Dropout and inplace

Vidit_Agarwal · January 8, 2022, 5:52am

When we are using dropout what will be the difference in performance of our model if we change the inplace parameter to true instead of false. Both in terms of training and validating the model.

ptrblck · January 12, 2022, 5:47am

The inplace operation (assuming it’s allowed and doesn’t raise an error) would save the memory for the intermediate output activation, but would prevent potentially fusing this dropout layer with other layers if I’m not mistaken.

Vidit_Agarwal · January 12, 2022, 8:06am

Sorry didn’t got it can you please explain in terms of testing and validating? What does “Fusing” the dropout layer refers to?

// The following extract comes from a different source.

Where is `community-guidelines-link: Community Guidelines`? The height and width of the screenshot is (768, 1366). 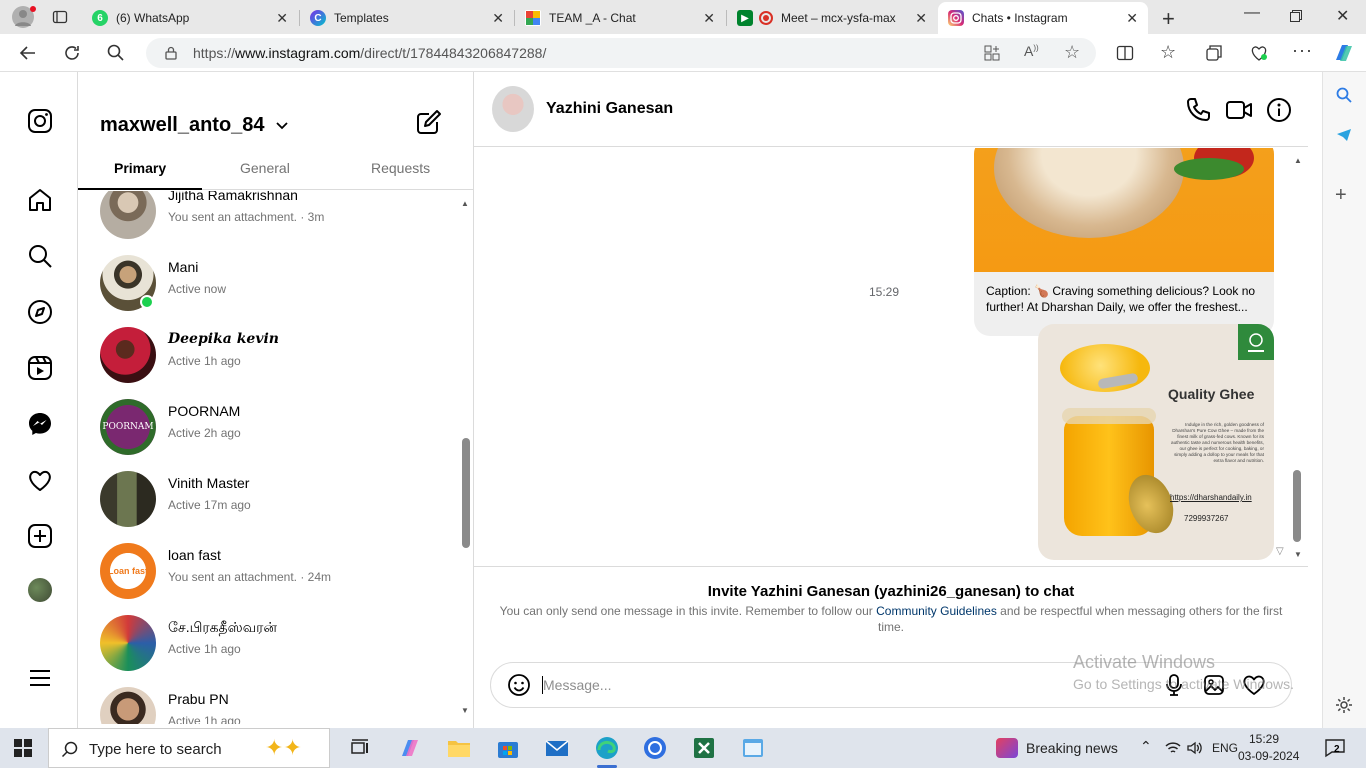
community-guidelines-link: Community Guidelines is located at coordinates (936, 611).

ptrblck · January 12, 2022, 8:51am

Multiple operations can be fused if you are scripting the model via torch.jit.script. If an operation can be fused with their neighbors depends on the actual operations as well as the used fuser backend (e.g. nvfuser should be able to fuse dropout-add-relu etc. or other pointwise operations).

I’m not sure if you are referring to the training and validation loop, but inplace ops would work there in the same way with the benefit that Autograd would not complain of disallowed inplace manipulations during the validation run if the forward pass is wrapped in a torch.no_grad() context.